Task prompt:
Reproduce the stretch of the Slush startup article below from "It’s this time" through "also become rich.", word for word.

Passage provided:
###

It’s this time of the year when 20,000 people crowd is rocking the venue of Messukeskus to celebrate startup entrepreneurship and innovation at Slush. For those of you who are not aware what Slush is (although I hardly believe there are any among our readers), it is the world’s leading startup and technology event organized in Helsinki on December 4–5. Check out my selection of the most exciting startups attending Slush this year:
The Tallinn-based Fanvestory team has taken crowdfunding to a new element – royalty rights of music. When an author writes a new pop song, he can put it out for crowdfunding on Fanvestory, receive the royalty payment as a one-off payment, and the investors/fans take the risk and opportunity. If it’s a total flop they can write off their investment, but if it’s played on radios around the world for the next 50 years, the investors will also become rich.
As the name suggests, the team has profiled it as a tool for the music industry to bring fans and artists closer together. “You love their music. Now bet on their songs. Bragging rights. Earning potential. Special goodies,” says their website.

###

Recorded data:

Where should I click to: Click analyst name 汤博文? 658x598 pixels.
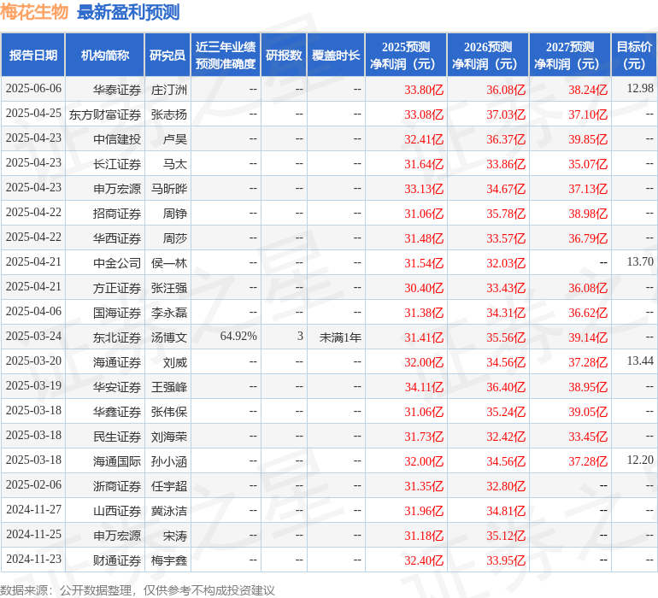coord(168,337)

###

Output of the exercise:
It’s this time of the year when 20,000 people crowd is rocking the venue of Messukeskus to celebrate startup entrepreneurship and innovation at Slush. For those of you who are not aware what Slush is (although I hardly believe there are any among our readers), it is the world’s leading startup and technology event organized in Helsinki on December 4–5. Check out my selection of the most exciting startups attending Slush this year:
The Tallinn-based Fanvestory team has taken crowdfunding to a new element – royalty rights of music. When an author writes a new pop song, he can put it out for crowdfunding on Fanvestory, receive the royalty payment as a one-off payment, and the investors/fans take the risk and opportunity. If it’s a total flop they can write off their investment, but if it’s played on radios around the world for the next 50 years, the investors will also become rich.